Via le "macchinette" dai luoghi sensibili: da agosto slot machine e video lottery che si trovano a meno di 300 metri da scuole, case di riposo, ambulatori medici ed altri luoghi sensibili potrebbero essere rimosse. Il condizionale è ancora d'obbligo poichè la legge provinciale, approvata nel 2015, prevedeva un arco temporale di 5 anni per essere applicata, ma anche una proroga di altri 2 qualora non si fosse trovato l'accordo tra tutte le parti coinvolte. Accordo che, stando alle audizioni svolte in videoconferenza dalla Quinta Commissione consiliare, ancora non c'è. 

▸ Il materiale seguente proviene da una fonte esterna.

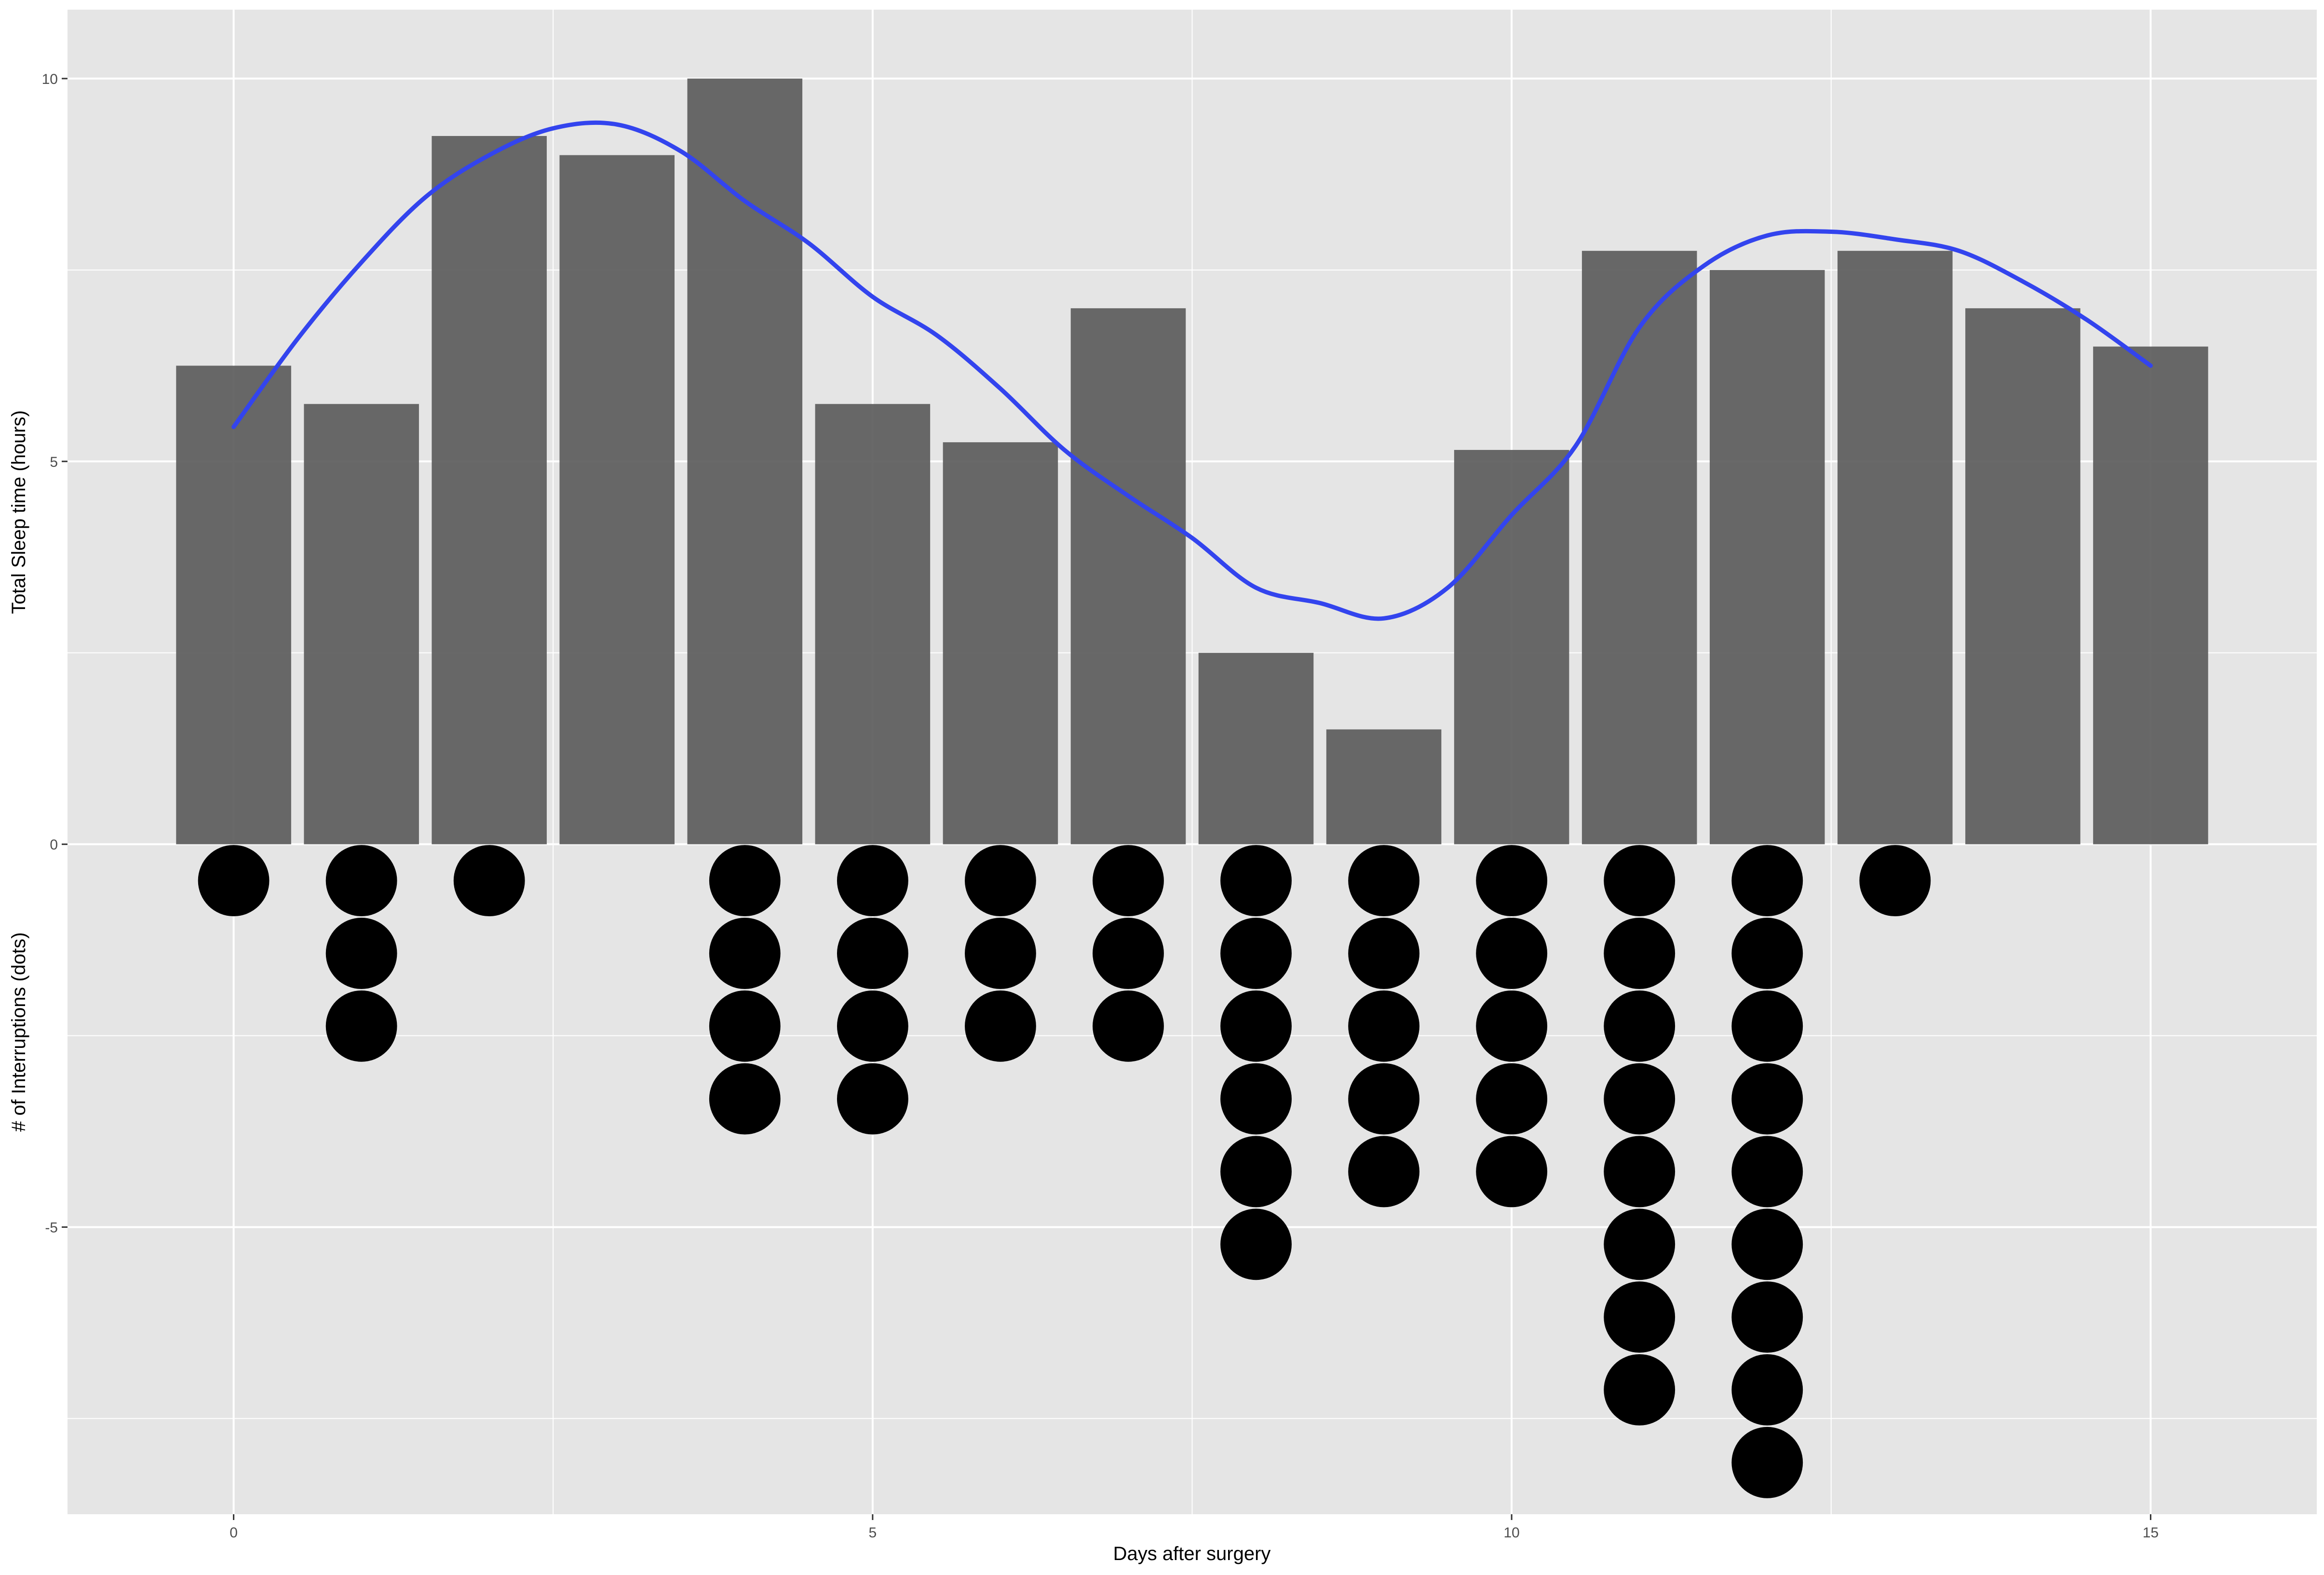 The height and width of the screenshot is (1575, 2324). What do you see at coordinates (2151, 1533) in the screenshot?
I see `x-tick-label: 15` at bounding box center [2151, 1533].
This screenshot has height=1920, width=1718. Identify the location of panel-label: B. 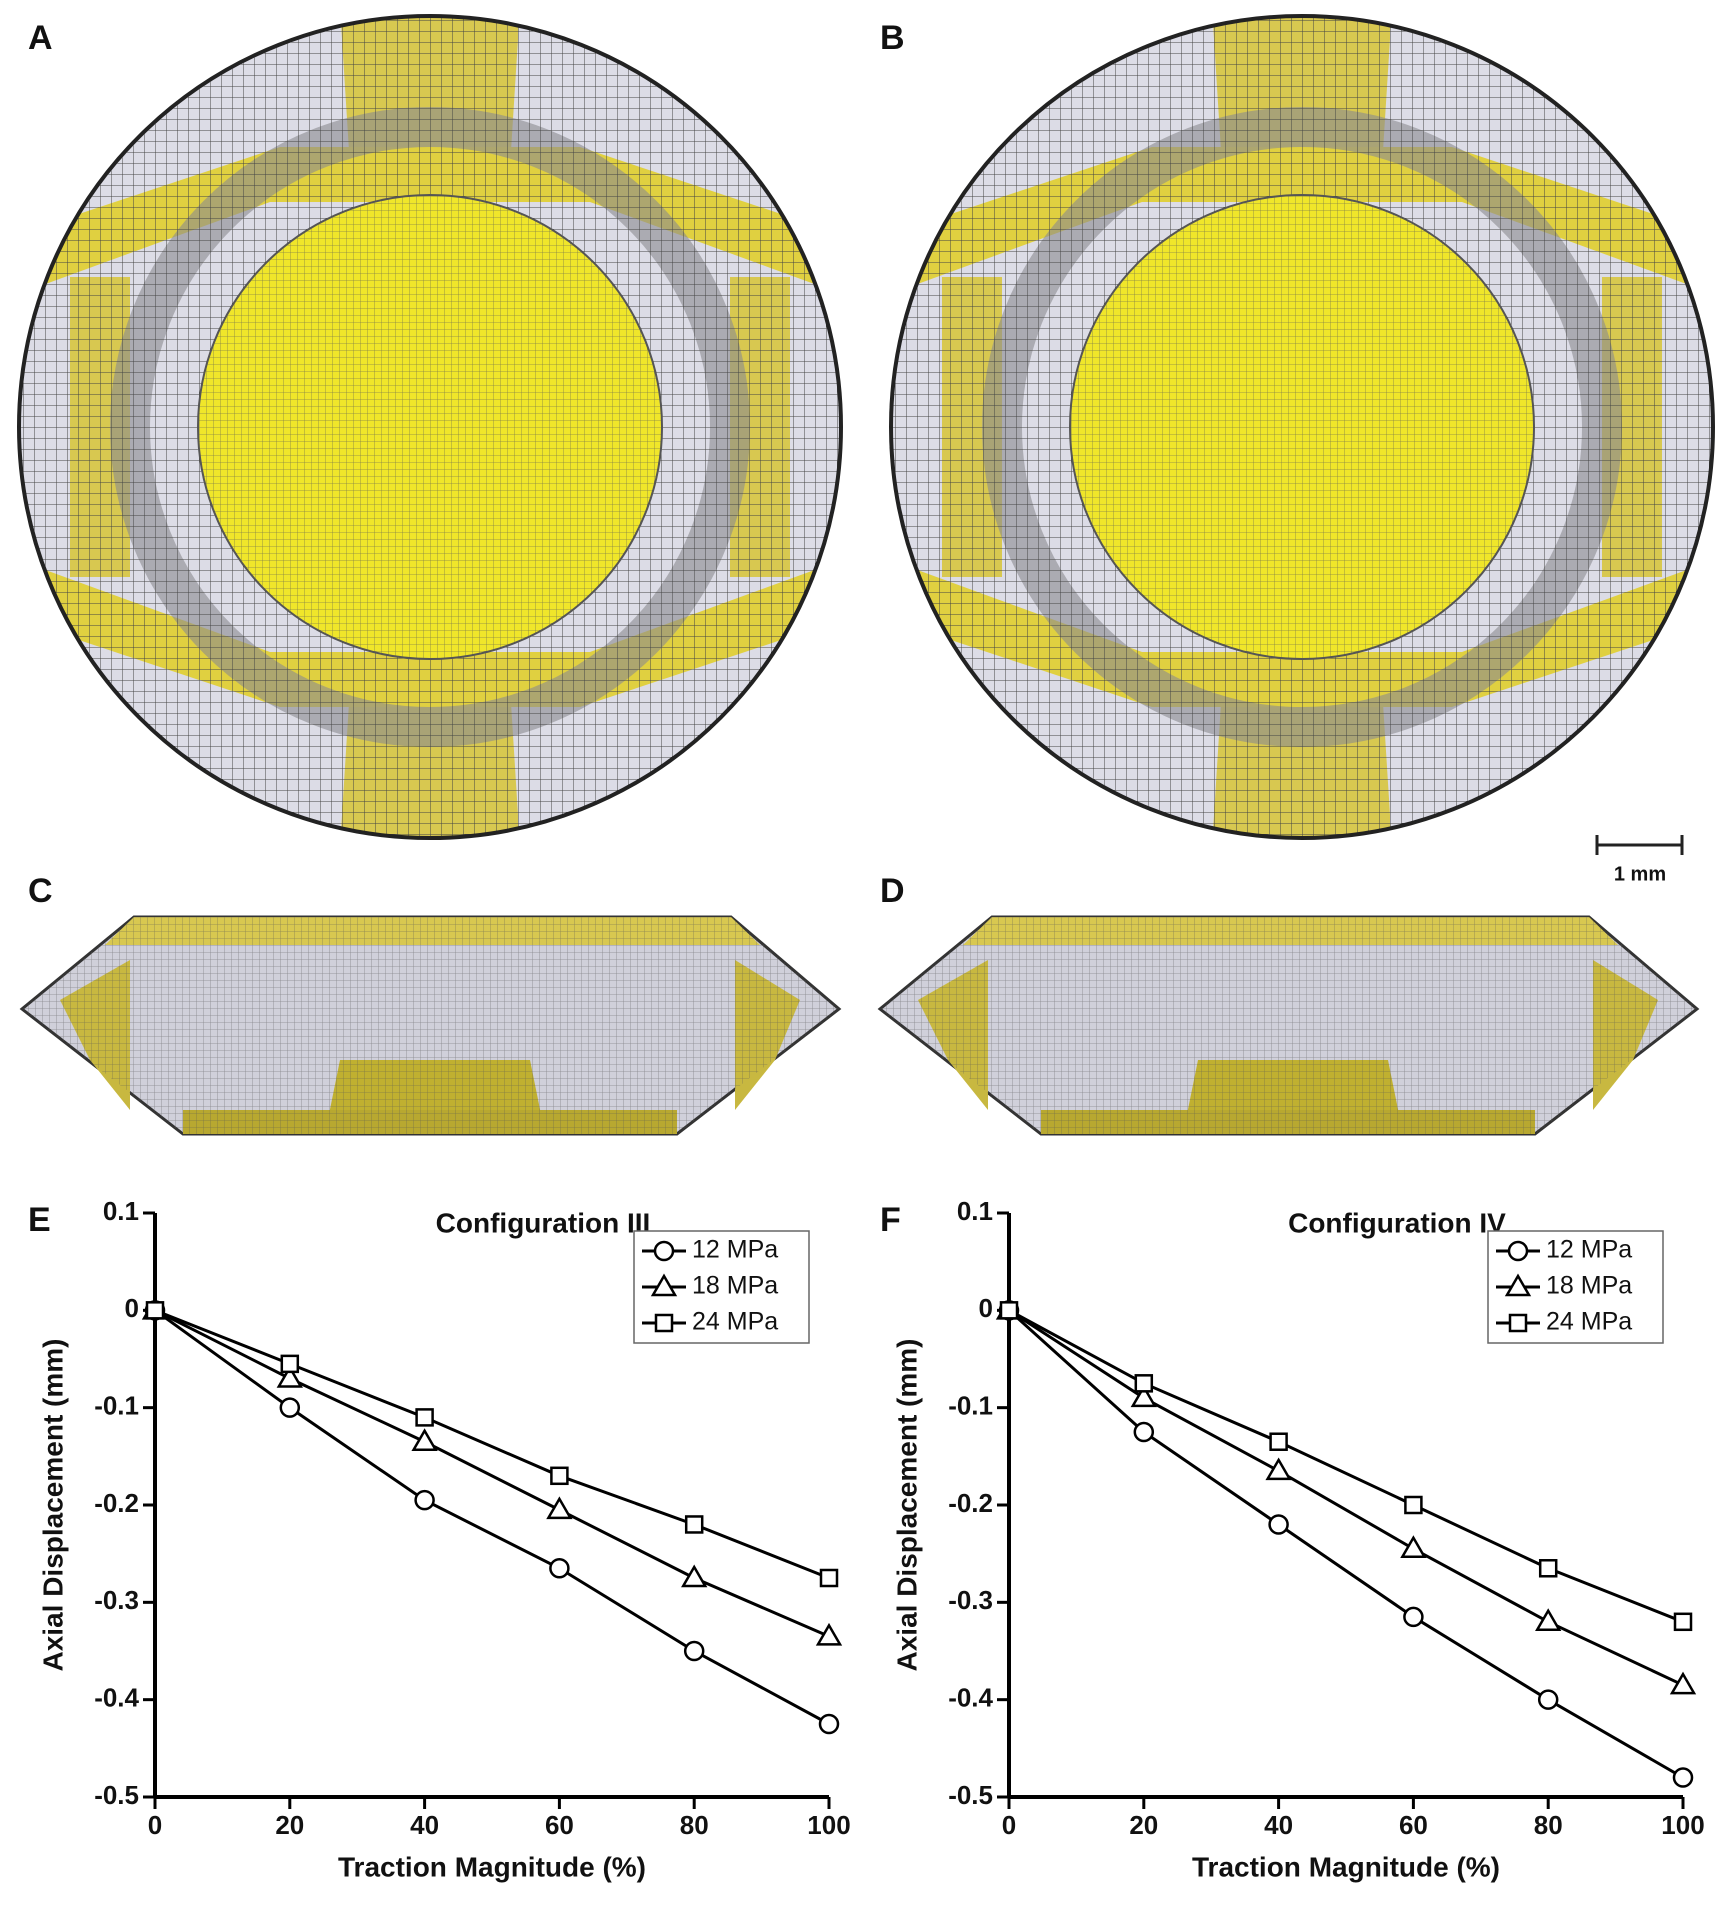
(892, 38).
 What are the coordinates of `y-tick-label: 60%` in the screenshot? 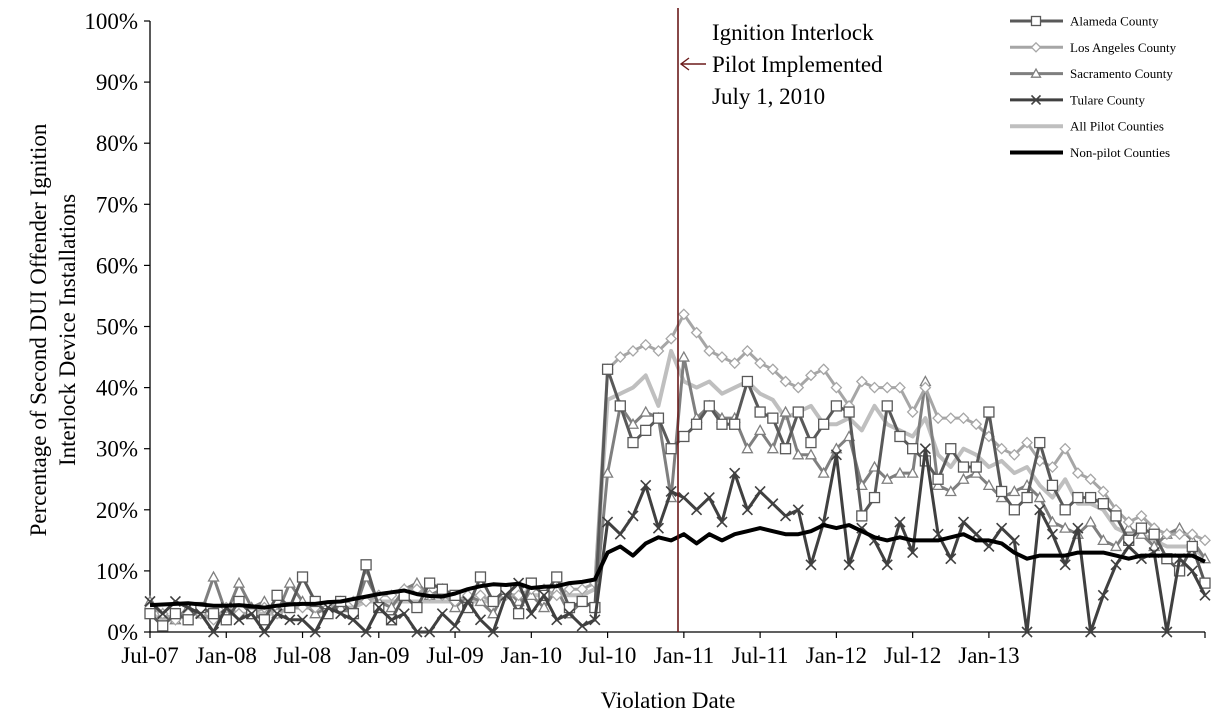 It's located at (117, 266).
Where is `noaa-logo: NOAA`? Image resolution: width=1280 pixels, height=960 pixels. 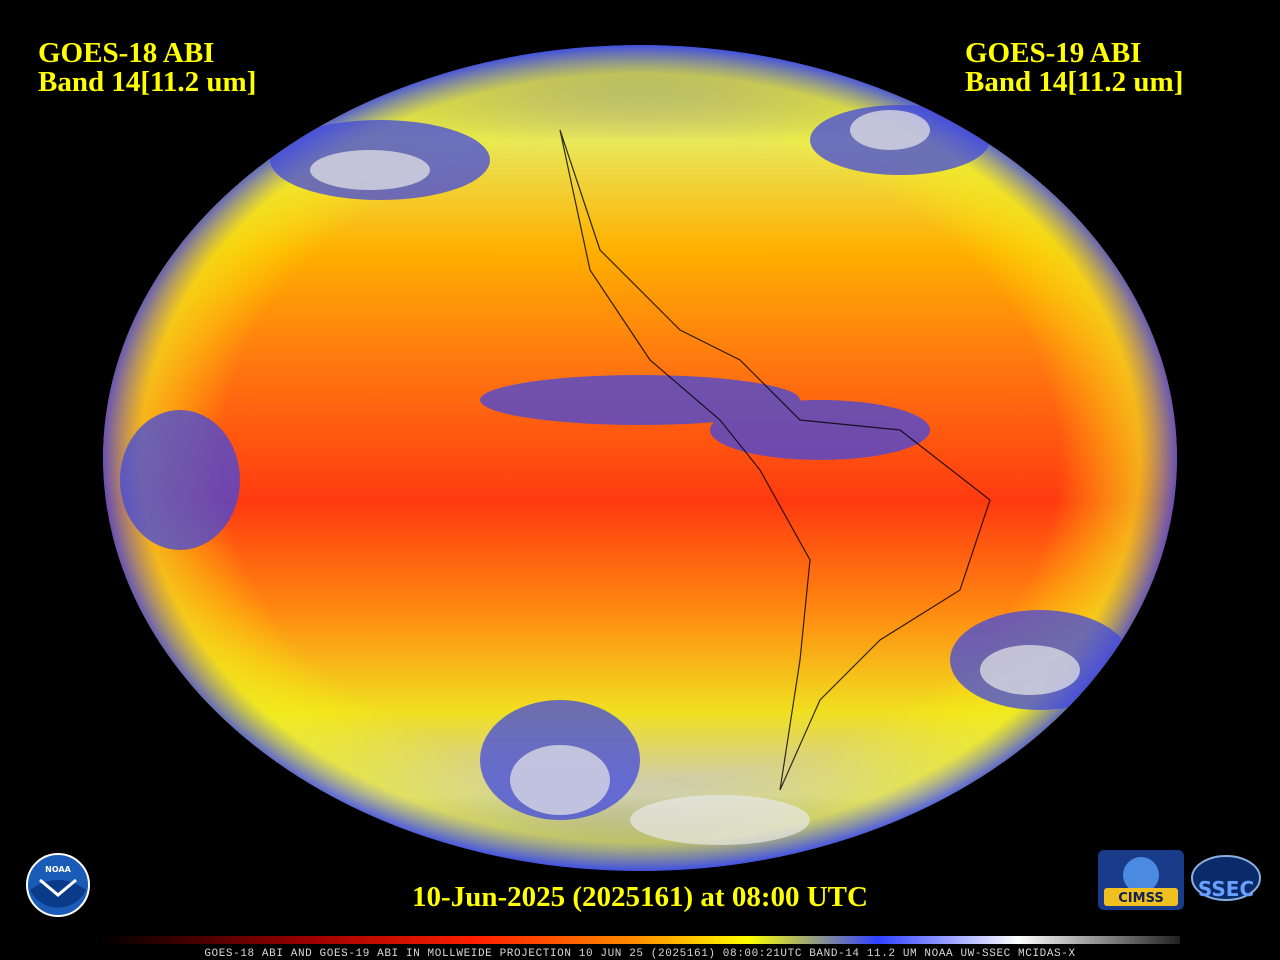
noaa-logo: NOAA is located at coordinates (58, 885).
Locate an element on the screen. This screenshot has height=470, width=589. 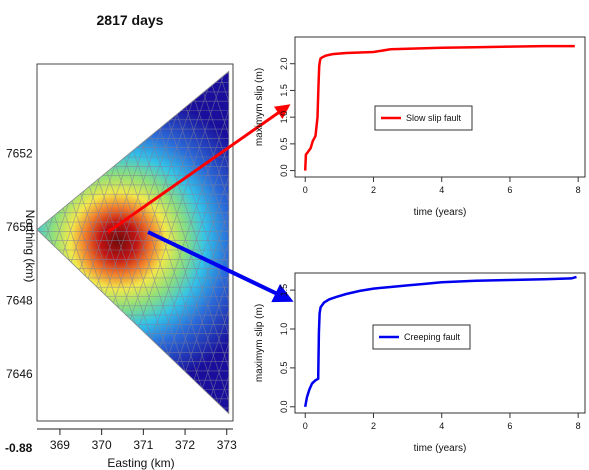
creeping-series-line is located at coordinates (440, 342).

Le associazioni di categoria, come quelle dei tabaccai, dei giornalai e dei gestori delle sale da gioco, chiedono di applicare la proroga, anche a causa del periodo di emergenza coronavirus, che ha già provocato ingenti perdite alle attività economiche. L'emergenza però, avverte Miriam Vanzetta dell'Ama, non ha fermato la ludopatia: secondo i dati dell'associaione, infatti, molti avrebbero iniziato a giocare proprio durante il lockdown, con i gratta e vinci disponibili nei tabacchini, sempre aperti anche durante l'emergenza. Sulla questione manca ancora l'ultima parola della Giunta.